Repeat the lines of the data that follow, please, starting at the first and stopping after the one with "Task: Click the Maggie Weldon designs logo".

▸ DATA TO EXAMINE:
===============

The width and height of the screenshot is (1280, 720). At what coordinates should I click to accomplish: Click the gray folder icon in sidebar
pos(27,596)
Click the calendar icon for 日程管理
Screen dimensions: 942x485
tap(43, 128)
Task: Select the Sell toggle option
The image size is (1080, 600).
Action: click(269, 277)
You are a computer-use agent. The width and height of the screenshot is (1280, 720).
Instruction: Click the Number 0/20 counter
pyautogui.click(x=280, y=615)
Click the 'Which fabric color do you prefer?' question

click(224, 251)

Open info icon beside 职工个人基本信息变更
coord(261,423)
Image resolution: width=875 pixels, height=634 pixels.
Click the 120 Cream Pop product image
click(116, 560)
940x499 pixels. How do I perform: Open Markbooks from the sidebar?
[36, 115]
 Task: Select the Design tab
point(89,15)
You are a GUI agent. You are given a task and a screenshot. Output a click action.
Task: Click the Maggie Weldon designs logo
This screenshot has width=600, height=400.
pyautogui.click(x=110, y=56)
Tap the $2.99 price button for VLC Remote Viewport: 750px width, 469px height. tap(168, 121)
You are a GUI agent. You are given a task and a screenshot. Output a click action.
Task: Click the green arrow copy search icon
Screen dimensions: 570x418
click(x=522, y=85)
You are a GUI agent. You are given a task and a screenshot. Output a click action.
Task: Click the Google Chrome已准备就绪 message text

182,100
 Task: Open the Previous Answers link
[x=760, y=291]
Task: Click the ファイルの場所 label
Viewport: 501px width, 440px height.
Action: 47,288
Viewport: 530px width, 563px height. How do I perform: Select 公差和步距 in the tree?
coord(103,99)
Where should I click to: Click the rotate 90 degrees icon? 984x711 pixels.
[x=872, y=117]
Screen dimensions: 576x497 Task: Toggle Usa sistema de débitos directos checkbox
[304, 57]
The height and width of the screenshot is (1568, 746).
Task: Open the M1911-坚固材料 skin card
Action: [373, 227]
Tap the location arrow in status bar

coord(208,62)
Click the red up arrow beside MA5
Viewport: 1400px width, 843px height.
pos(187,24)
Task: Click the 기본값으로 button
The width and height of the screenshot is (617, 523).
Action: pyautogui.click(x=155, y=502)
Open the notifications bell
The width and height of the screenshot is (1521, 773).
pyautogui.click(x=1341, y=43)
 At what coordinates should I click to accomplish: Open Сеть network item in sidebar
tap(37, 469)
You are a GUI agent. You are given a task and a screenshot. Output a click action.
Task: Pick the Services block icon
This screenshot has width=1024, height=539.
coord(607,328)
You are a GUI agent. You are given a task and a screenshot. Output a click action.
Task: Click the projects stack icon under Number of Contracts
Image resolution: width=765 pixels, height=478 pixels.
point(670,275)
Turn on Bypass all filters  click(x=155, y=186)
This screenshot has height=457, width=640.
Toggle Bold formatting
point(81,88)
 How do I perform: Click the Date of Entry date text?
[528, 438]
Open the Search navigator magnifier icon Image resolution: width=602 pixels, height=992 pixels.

===============

▸ ANSWER SECTION:
The width and height of the screenshot is (1280, 720). At what coordinates should I click to accomplish: Click the gray folder icon in sidebar
pos(27,596)
Click the calendar icon for 日程管理
Screen dimensions: 942x485
tap(43, 128)
Task: Select the Sell toggle option
The image size is (1080, 600).
Action: click(269, 277)
You are a computer-use agent. The width and height of the screenshot is (1280, 720).
Instruction: Click the Number 0/20 counter
pyautogui.click(x=280, y=615)
Click the 'Which fabric color do you prefer?' question

click(224, 251)

Open info icon beside 职工个人基本信息变更
coord(261,423)
Image resolution: width=875 pixels, height=634 pixels.
Click the 120 Cream Pop product image
click(116, 560)
940x499 pixels. How do I perform: Open Markbooks from the sidebar?
[36, 115]
 Task: Select the Design tab
point(89,15)
You are a GUI agent. You are given a task and a screenshot. Output a click action.
Task: Click the Maggie Weldon designs logo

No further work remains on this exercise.